The NSA has massive compute resources at their command including farms of cryptographic ASICs similar to Bitcoin mining operations, only they are dedicated to picking apart encrypted traffic streams. They are actively hunting and recording public key cryptography sessions so they can crack them in bulk. If you use software with configurable key lengths you make sure the longest one possible, which is often 4096 bits, and be sure you use a long, strong passphrase to protect your keys.
Things that Work Well Against the NSA
Technology counted as ‘catastrophic’ by the NSA includes the Tor anonymizing network, particularly when accessed using TAILS, The Amnesiac Incognito Live System, a hardened Linux distribution that will run well on netbooks and older computers. This is a live distro, which means you can put it on a thumb drive attached to your keychain for those times when you are forced to use a public computer. Not mentioned in the talks, but similar to TAILS, the Whonix distro provides an even more hardened environment, but it requires a machine large enough to run two VirtualBox machines at once.
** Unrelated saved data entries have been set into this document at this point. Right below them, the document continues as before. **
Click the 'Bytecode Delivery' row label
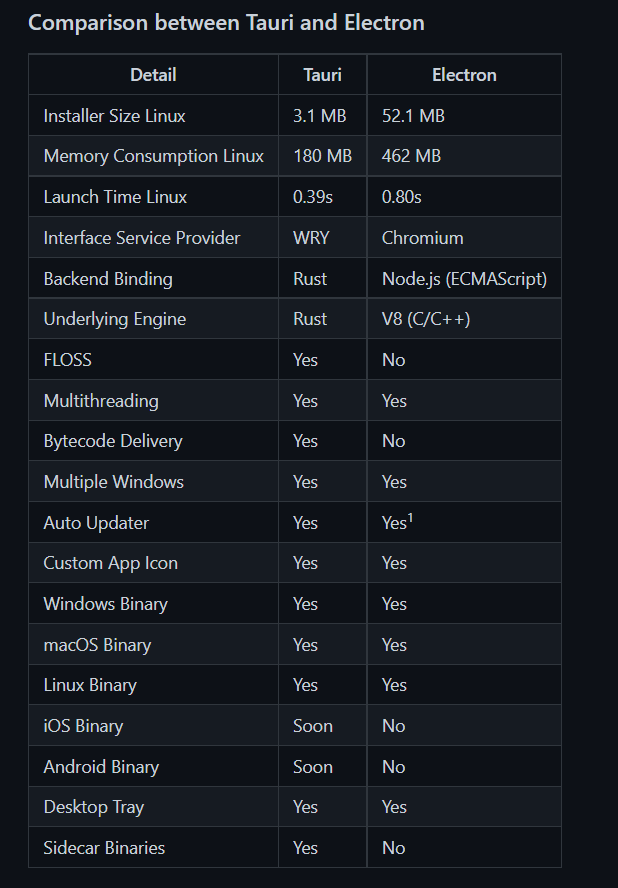This screenshot has width=618, height=888. tap(113, 441)
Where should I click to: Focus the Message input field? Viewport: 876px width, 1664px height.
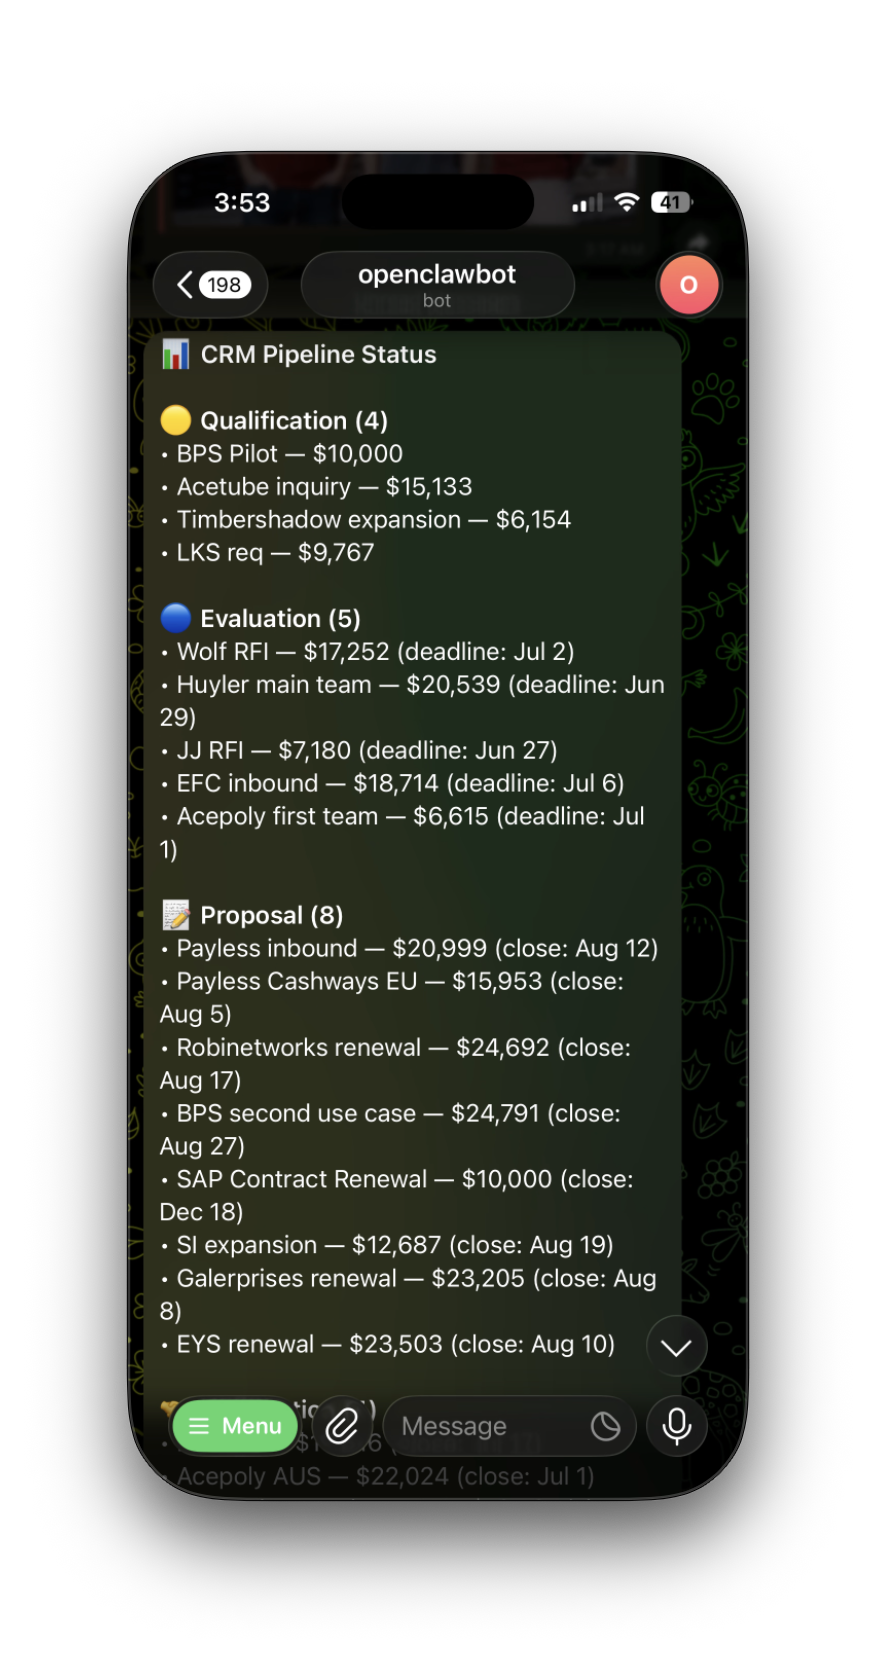(x=480, y=1426)
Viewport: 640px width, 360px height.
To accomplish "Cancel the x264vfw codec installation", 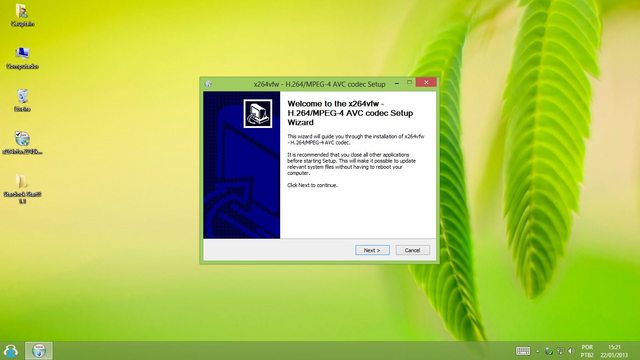I will [412, 250].
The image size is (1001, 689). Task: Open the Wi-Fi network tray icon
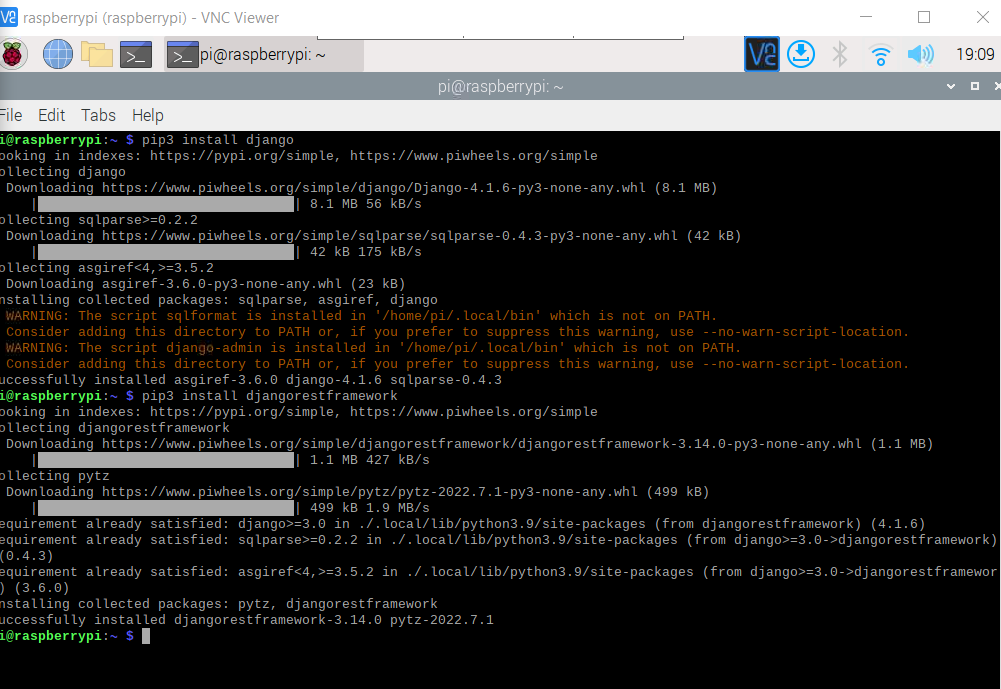click(x=879, y=56)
Chats protected by Off The Record (OTR) are undecipherable for the NSA. Did you already install Jitsi for its ZRTP voice capabilities? If so, you’re in luck, because that program also provides OTR encryption for text chat, too. Jitsi offers support for Jabber, Yahoo, and even Facebook. If you use a network that isn’t supported by Jitsi your next choice for a client is Pidgin if you’re on Linux/Windows or Adium if you use OSX.
Email encrypted with Pretty Good Privacy (PGP) or it’s free software implementation, GNU Privacy Guard, are a terrible problem for the NSA. This is one of those places where a 4096 bit key is needed, and some programs still default to only 2048. If you are not yet encrypting email things have gotten a lot easier, which we described in Making Encrypted Mail Usable.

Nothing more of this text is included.